Short exercise: Reproduce the entries starting with the line containing "Task: Open the Назначено на группу card" and going on through the line containing "click(x=102, y=292)", swapping "hamburger menu" for "three-line menu" and leaving everything else unchanged.

[start]

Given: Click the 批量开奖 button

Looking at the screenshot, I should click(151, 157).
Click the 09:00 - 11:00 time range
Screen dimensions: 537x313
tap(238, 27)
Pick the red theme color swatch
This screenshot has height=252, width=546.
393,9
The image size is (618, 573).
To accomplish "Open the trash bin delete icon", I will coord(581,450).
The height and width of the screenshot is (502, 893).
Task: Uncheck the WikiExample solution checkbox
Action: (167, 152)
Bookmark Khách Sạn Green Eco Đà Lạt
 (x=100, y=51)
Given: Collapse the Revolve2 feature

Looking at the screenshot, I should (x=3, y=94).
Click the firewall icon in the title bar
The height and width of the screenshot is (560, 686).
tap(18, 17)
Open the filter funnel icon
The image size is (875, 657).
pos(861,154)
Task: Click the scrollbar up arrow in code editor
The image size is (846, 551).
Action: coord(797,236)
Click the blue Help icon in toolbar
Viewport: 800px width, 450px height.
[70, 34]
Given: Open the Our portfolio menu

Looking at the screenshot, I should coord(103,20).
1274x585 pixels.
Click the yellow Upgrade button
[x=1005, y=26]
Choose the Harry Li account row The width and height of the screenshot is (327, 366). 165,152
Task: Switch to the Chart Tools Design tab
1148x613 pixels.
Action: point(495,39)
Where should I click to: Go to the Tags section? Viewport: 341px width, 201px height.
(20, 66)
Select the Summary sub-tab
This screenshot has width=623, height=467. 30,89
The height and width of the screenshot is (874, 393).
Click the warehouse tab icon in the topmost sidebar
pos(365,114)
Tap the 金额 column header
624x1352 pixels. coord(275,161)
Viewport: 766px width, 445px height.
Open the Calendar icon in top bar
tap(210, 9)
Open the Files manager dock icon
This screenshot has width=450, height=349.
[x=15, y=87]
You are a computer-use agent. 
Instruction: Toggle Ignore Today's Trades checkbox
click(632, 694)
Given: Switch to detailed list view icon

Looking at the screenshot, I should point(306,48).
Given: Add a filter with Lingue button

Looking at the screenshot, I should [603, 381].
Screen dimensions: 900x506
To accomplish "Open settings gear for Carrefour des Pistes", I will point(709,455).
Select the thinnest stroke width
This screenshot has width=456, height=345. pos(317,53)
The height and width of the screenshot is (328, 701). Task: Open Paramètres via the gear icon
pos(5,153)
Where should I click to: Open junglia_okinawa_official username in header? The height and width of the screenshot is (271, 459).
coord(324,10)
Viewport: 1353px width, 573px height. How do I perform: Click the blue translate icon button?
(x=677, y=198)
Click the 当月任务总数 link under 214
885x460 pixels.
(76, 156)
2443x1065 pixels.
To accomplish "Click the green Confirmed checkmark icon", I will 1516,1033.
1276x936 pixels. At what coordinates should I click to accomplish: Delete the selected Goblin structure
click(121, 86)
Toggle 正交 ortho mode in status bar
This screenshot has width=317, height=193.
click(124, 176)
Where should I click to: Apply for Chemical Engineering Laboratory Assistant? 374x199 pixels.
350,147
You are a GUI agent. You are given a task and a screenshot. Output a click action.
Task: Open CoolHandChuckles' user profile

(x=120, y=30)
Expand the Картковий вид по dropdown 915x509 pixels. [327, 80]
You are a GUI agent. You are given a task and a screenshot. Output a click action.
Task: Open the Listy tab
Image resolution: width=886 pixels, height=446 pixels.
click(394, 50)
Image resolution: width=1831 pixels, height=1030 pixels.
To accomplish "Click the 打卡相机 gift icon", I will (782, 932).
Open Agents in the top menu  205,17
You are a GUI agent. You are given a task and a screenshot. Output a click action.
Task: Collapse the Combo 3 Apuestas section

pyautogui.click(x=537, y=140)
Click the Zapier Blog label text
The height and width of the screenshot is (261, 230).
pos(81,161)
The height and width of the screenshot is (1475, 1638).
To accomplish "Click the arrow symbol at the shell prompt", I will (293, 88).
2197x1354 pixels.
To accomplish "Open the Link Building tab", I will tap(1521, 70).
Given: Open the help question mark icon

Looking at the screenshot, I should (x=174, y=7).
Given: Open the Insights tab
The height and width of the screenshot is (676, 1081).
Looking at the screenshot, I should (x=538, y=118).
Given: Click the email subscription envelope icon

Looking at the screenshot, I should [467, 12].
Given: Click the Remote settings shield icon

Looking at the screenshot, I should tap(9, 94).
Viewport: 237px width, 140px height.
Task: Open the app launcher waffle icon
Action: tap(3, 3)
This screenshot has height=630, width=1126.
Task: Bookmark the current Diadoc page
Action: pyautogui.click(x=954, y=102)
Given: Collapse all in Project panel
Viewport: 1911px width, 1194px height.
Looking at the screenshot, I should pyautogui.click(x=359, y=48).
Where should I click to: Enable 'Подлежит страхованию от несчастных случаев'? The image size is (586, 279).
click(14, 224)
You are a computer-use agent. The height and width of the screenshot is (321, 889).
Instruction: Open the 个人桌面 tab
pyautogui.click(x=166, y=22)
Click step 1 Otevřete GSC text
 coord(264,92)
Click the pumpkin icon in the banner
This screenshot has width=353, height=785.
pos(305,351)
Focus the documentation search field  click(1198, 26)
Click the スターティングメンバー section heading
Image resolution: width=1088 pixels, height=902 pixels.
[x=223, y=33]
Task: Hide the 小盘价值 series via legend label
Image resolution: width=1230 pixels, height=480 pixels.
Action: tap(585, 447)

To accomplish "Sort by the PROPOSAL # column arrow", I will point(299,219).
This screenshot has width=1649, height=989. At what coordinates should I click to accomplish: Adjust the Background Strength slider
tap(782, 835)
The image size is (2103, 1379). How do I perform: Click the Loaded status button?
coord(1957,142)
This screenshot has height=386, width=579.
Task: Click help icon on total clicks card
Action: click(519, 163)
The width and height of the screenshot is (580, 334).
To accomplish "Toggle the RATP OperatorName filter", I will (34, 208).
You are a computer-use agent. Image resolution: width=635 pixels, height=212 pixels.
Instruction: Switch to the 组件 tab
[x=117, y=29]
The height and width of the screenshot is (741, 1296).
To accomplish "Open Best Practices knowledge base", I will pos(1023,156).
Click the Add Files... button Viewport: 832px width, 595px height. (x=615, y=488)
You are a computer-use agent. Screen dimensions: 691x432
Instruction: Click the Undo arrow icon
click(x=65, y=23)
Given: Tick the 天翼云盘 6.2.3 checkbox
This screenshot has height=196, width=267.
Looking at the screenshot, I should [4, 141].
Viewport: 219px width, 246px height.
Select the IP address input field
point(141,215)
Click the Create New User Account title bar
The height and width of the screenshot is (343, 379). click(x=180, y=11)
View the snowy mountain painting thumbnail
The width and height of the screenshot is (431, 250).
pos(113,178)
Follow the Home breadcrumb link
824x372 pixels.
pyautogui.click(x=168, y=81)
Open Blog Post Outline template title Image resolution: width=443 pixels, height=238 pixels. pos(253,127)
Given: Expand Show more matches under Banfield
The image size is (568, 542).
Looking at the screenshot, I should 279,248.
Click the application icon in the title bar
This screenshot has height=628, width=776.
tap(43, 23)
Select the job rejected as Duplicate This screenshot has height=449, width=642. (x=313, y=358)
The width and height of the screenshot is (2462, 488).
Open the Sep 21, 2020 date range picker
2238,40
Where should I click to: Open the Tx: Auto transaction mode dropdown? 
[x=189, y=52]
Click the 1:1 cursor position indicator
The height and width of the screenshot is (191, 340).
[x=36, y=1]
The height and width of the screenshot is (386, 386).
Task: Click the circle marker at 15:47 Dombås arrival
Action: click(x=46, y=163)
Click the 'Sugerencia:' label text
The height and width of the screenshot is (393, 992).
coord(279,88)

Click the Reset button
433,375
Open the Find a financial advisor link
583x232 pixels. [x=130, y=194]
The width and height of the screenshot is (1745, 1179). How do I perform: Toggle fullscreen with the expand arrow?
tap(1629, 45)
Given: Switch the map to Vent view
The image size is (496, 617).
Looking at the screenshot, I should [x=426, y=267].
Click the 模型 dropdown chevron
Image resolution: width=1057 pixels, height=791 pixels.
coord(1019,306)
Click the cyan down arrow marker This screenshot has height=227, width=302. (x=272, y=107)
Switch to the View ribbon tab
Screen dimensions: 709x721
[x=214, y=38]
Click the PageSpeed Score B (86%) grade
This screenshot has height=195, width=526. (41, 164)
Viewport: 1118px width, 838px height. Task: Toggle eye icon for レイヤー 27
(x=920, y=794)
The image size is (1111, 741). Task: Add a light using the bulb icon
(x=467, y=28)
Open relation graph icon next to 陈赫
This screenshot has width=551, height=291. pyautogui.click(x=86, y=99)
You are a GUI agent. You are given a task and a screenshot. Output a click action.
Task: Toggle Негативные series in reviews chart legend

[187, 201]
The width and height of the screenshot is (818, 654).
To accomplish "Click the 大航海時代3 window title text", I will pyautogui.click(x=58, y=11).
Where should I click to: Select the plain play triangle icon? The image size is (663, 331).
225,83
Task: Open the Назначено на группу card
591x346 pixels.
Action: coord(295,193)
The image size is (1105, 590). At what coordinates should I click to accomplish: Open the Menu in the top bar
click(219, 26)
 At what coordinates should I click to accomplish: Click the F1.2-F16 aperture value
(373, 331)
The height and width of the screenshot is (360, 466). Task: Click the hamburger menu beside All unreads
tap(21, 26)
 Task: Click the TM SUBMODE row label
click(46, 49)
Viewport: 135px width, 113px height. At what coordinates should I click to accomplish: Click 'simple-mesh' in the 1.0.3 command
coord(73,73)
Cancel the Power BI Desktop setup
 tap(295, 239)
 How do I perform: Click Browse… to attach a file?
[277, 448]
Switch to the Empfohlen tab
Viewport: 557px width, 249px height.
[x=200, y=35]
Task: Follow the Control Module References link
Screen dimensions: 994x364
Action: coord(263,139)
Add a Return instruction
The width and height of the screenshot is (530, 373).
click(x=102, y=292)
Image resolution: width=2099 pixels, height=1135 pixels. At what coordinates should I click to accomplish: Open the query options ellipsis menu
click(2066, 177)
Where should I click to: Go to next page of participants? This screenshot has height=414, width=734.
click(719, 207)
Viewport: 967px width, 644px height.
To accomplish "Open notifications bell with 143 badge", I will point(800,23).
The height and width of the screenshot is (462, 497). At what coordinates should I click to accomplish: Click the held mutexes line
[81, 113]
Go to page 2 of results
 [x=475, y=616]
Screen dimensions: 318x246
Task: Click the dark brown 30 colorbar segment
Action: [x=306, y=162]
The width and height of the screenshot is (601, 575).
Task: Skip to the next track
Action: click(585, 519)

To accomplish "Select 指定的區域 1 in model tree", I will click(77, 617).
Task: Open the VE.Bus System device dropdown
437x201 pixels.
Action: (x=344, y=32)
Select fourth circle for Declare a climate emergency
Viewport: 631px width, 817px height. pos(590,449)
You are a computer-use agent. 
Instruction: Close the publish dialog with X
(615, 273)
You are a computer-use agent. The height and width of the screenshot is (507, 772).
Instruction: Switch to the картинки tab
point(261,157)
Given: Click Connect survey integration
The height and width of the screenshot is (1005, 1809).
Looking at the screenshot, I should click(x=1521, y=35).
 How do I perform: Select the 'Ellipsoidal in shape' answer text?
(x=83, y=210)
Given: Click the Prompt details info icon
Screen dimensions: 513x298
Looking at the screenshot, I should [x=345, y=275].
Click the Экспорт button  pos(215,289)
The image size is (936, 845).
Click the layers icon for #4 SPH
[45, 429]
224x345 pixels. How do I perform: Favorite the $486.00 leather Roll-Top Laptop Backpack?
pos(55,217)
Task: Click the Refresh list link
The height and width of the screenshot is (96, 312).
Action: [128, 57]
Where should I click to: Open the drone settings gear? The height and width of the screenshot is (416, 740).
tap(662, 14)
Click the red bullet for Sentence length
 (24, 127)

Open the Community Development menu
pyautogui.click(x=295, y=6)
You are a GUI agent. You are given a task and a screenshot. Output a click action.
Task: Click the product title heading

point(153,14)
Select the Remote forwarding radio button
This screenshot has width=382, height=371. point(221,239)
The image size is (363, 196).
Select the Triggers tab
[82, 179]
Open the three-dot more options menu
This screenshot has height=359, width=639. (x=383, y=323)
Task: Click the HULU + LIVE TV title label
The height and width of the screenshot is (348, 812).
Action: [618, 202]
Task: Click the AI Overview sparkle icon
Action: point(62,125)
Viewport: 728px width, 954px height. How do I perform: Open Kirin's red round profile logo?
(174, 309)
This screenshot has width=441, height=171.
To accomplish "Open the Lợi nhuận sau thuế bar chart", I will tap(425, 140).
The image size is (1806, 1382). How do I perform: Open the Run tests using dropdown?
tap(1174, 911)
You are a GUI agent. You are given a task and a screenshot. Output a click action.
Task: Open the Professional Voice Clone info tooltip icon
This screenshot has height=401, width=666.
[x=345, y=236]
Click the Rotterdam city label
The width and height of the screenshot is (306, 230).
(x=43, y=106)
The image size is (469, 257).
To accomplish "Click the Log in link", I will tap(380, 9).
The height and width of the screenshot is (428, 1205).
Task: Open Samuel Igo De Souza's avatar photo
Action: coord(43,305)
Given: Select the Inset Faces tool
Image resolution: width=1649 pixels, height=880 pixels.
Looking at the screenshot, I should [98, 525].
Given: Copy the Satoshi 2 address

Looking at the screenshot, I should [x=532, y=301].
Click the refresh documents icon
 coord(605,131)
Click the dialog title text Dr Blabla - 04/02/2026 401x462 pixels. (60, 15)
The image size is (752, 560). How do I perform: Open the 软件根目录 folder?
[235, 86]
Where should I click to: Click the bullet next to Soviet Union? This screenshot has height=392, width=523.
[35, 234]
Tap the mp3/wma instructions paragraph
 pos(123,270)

[end]

Answer below:
Task: Open the Назначено на группу card
591x346 pixels.
Action: coord(295,193)
The image size is (1105, 590). At what coordinates should I click to accomplish: Open the Menu in the top bar
click(219, 26)
 At what coordinates should I click to accomplish: Click the F1.2-F16 aperture value
(373, 331)
The height and width of the screenshot is (360, 466). Task: Click the three-line menu beside All unreads
tap(21, 26)
 Task: Click the TM SUBMODE row label
click(46, 49)
Viewport: 135px width, 113px height. At what coordinates should I click to accomplish: Click 'simple-mesh' in the 1.0.3 command
coord(73,73)
Cancel the Power BI Desktop setup
 tap(295, 239)
 How do I perform: Click Browse… to attach a file?
[277, 448]
Switch to the Empfohlen tab
Viewport: 557px width, 249px height.
[x=200, y=35]
Task: Follow the Control Module References link
Screen dimensions: 994x364
Action: coord(263,139)
Add a Return instruction
The width and height of the screenshot is (530, 373).
click(x=102, y=292)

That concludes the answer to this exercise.